ND defense takes next step with turnovers

SOUTH BEND, Ind. -- Nicky Baratti doesn't really know how to explain it. He wasn't here last year, after all, when Notre Dame's defense forced just 14 turnovers over 13 games in a five-loss campaign. So he can't really compare.

But the freshman safety sees something in the way the Irish's defense comes out to practice every day. He sees the effort that coordinator Bob Diaco puts into studying opposing defenses. And he knows that he and his teammates will be ready for virtually any look an opposing offense throws at them week to week.

"No loafs," Baratti said of the practice mentality. "If you mess up, then go all-out. And that's the ultimate eraser. Just hustle everywhere you go, and if you're loafing -- something bad's going to happen to you."

For now, the bad things have been happening to the Irish's opponents, who have turned the ball over 13 times through four games. Notre Dame is tied for second nationally in forced turnovers, and it is fifth in turnover margin. The Irish finished last season 118th in that category, and they had only five takeaways after a 2-2 start.

Priority No. 1 for the unit, as Diaco and his players will tell you, is to keep the points down. Holding Michigan State and Michigan without a touchdown in consecutive games is a good start, especially when the Wolverines reached the red zone five times. Two of those red-zone trips resulted in turnovers, with Baratti responsible for one of them with a first-quarter interception in the end zone.

"In terms of the list defensively, we can't move too far away from our core beliefs," Diaco said. "That's -- we're interested in keeping the points down. In keeping the points down, the next piece that produces points is big plays. So, defensively, we have to be sure that we're constantly focused on eliminating big plays.

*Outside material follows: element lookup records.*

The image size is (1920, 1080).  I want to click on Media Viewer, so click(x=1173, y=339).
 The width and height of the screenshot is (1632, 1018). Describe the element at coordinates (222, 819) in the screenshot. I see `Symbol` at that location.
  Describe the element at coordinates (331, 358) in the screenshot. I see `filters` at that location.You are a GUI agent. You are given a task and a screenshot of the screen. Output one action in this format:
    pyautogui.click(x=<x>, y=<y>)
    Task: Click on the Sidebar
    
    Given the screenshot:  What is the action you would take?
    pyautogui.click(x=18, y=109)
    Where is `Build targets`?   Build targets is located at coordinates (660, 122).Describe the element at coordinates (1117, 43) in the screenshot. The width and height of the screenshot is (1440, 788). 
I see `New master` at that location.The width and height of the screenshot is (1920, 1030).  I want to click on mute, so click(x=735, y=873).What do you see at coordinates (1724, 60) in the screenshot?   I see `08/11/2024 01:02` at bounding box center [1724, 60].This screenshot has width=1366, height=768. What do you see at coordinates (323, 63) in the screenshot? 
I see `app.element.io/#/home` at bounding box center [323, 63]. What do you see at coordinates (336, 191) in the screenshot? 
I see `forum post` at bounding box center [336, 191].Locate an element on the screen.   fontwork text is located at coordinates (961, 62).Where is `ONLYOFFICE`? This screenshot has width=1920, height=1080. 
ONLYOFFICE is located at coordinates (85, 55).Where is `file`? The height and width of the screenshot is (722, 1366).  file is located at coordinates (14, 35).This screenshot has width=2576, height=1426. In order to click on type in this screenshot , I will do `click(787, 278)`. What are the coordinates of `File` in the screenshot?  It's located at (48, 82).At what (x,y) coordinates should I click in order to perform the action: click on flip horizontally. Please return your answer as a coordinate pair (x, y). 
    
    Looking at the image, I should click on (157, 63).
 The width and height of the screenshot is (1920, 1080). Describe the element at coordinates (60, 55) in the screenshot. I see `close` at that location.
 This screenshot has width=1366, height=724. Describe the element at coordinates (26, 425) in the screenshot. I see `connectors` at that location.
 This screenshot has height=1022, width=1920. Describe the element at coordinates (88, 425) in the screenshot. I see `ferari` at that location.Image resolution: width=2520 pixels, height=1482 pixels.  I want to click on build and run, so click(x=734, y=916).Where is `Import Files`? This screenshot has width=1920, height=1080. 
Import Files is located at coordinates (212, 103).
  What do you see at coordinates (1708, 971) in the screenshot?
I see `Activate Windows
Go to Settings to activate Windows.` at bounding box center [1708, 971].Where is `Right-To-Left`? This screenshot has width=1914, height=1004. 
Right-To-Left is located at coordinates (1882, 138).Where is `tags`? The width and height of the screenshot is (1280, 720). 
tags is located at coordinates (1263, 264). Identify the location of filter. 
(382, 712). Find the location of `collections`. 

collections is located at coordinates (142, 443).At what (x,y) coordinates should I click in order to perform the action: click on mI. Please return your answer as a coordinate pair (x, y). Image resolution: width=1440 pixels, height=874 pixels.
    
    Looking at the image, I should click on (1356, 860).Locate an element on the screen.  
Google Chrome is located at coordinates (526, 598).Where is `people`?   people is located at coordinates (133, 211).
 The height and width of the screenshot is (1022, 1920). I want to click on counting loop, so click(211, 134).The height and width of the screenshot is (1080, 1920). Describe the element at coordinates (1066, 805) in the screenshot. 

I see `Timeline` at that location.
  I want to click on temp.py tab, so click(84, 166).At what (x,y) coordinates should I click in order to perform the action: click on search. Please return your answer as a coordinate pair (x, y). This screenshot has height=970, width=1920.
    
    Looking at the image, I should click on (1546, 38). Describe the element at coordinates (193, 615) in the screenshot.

"After that, we try to analyze what the opponent does to produce points, so we can limit and keep the points down. After that, if I had to put an emphasis, if you forced me to, we're interested in attacking the football and creating ball disruptions."

The Irish are holding opponents to 9 points per game, good for No. 4 in the nation.

"I would say it helps," defensive end Stephon Tuitt said of forcing turnovers. "It helps a lot. Our whole goal is to keep the opposing offense's points down. … Right now we want to be the best defense out there, but we have a long way to go to keep working at it."

Tuitt, whose six sacks are second-most in the nation, has a hard time putting a finger on why the defense has been able to impose its will so much better in his second year at Notre Dame.

Forcing nemesis Denard Robinson into five turnovers, and Michigan into six, was the latest step in the unit's development. But the Irish insist that it is just that -- one simple step that has built upon the foundation set when the majority of the staff assembled three years ago and laid out its plan.

"We've continued to maintain the same core beliefs and the same defensive ideologies that we've had since we've gotten here," Diaco said. "Over time, consistency, maturity of the players -- obviously the expectation is that they continue to improve on the things we're working on. So we're working on it, they're improving at it. Sheer physics -- as the players become bigger, faster, stronger over time as they mature or through the recruiting and collection of talent, there also becomes a little bit better clock in the head of the opponent quarterback.

"Partner with the emphasis and partner with the focus of the players and the diligence of them in film study and in practice, and also just the sheer physics of a pretty stout front, creates some ball disruptions."